基材の表面は平滑であることが好ましく、平均粗さRaの値が1μm以下であることが好ましく、0.8μm以下であることが好ましく、0.7μm以下であることが更に好ましい。
(インクジェット法による生分解性樹脂膜の形成)
以下、本発明のインクジェット法による生分解性樹脂膜の形成について説明する。
本発明においては、本発明では、生分解性樹脂とサイトカインとを含有する第1のインクと、生分解性樹脂とリン酸カルシウムとを含有する第2のインクとをそれぞれ独立した2種以上のインクとしてインクジェット法により基材上に吐出するか、前記第1のインクと、前記第2のインクとを混合してなる混合インクをインクジェット法により基材上に吐出する。

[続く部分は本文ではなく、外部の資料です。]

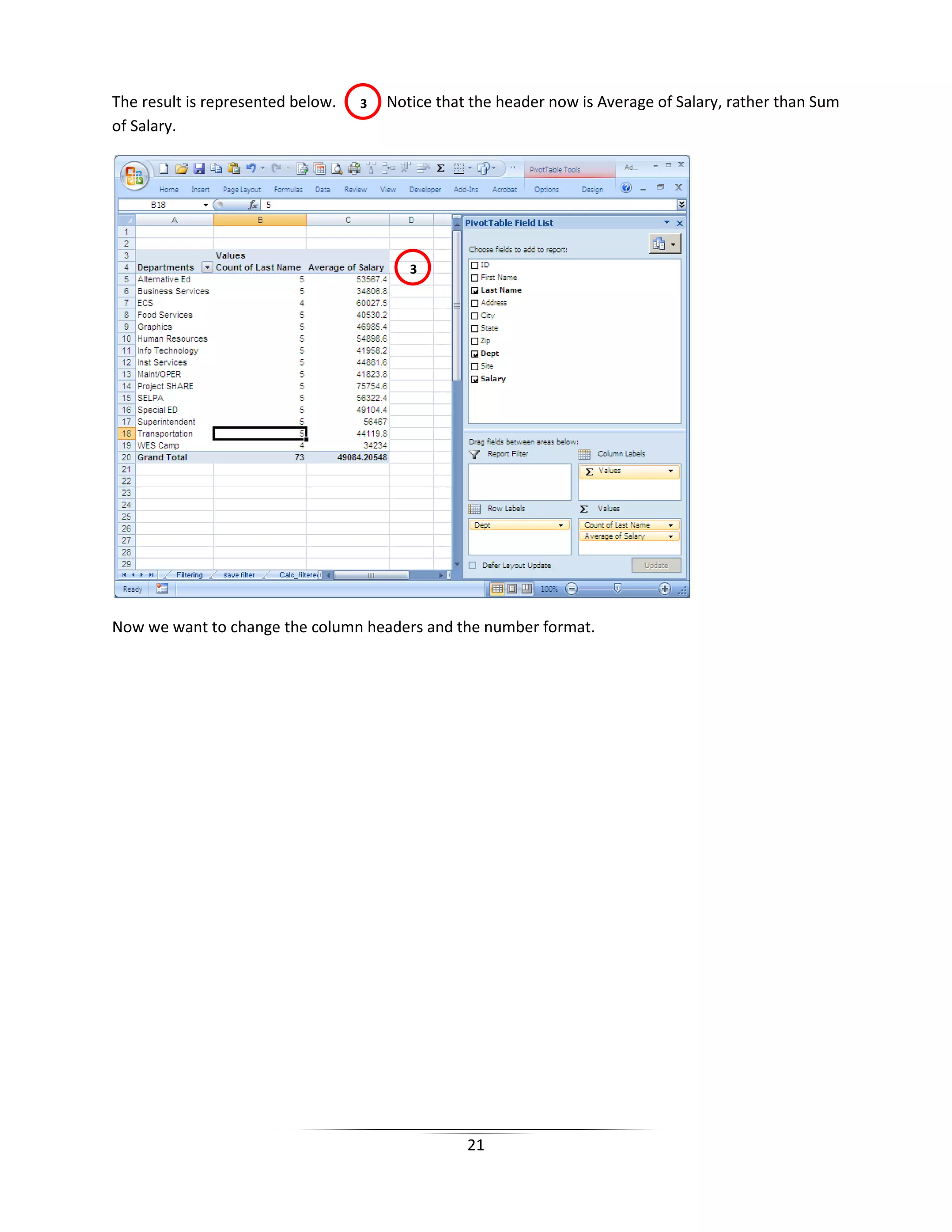Click the Insert Function fx icon
Screen dimensions: 952x1232
click(x=253, y=205)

インクジェット法としては、インクジェットプリンターにより画像記録を行う方法であれば、インクジェットの記録方式に制限はなく、公知の方式、例えば静電誘引力を利用してインク組成物を吐出させる電荷制御方式、ピエゾ素子の振動圧力を利用するドロップオンデマンド方式(圧力パルス方式)、電気信号を音響ビームに変えインク組成物に照射して放射圧を利用してインク組成物を吐出させる音響インクジェット方式、及びインク組成物を加熱して気泡を形成し、生じた圧力を利用するサーマルインクジェット(バブルジェット(登録商標))方式等に用いられる。

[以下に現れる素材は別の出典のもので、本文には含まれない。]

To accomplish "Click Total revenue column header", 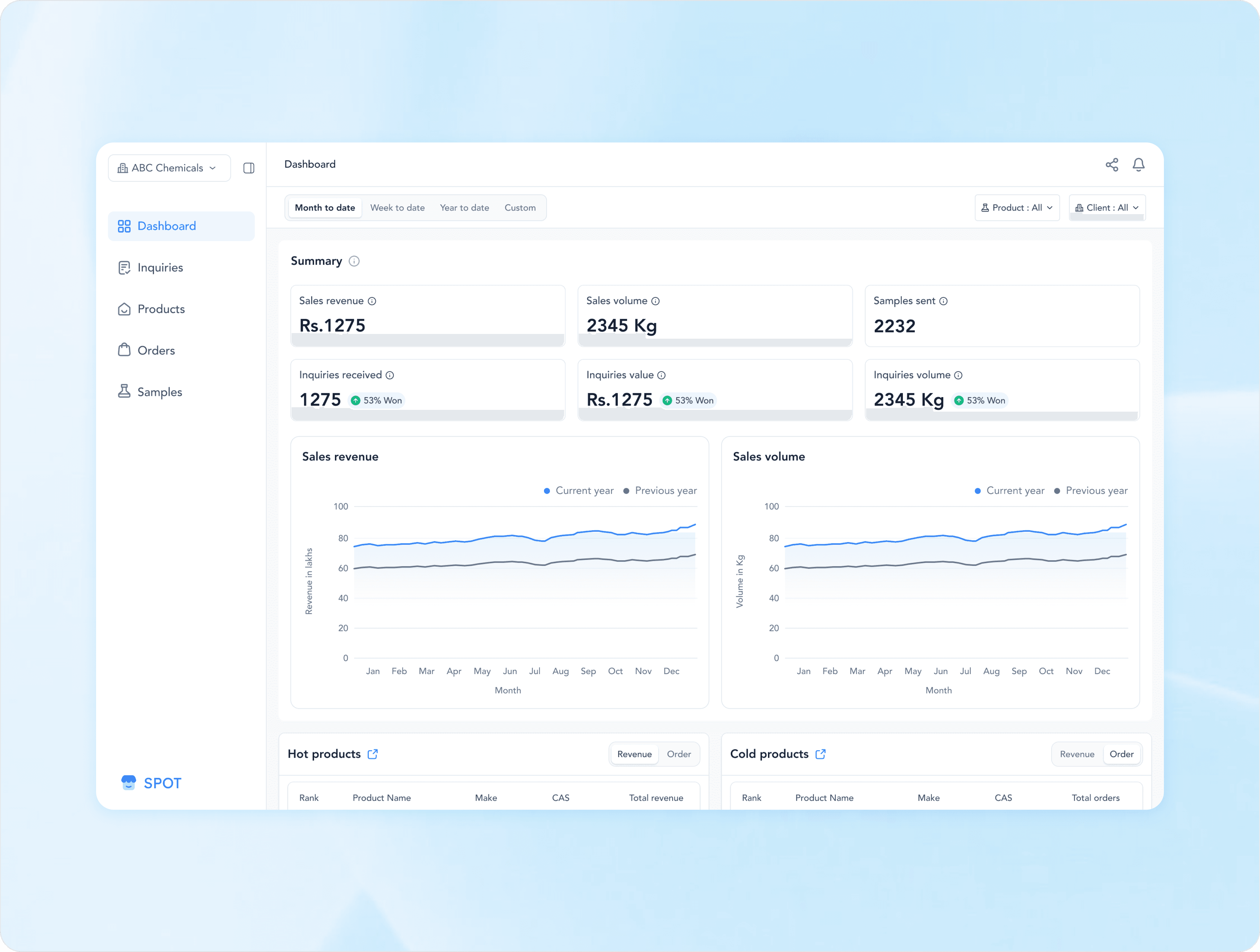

インクの液滴の制御は主にプリントヘッドにより行われる。例えばサーマルインクジェット方式の場合、プリントヘッドの構造で打滴量を制御することが可能である。すなわち、インク室、加熱部、ノズルの大きさを変えることにより、所望のサイズで打滴することができる。またサーマルインクジェット方式であっても、加熱部やノズルの大きさが異なる複数のプリントヘッドを持たせることで、複数サイズの打滴を実現することも可能である。ピエゾ素子を用いたドロップオンデマンド方式の場合、サーマルインクジェット方式と同様にプリントヘッドの構造上打滴量を変えることも可能であるが、ピエゾ素子を駆動する駆動信号の波形を制御することによっても、同じ構造のプリントヘッドで複数のサイズの打滴を行うことができる。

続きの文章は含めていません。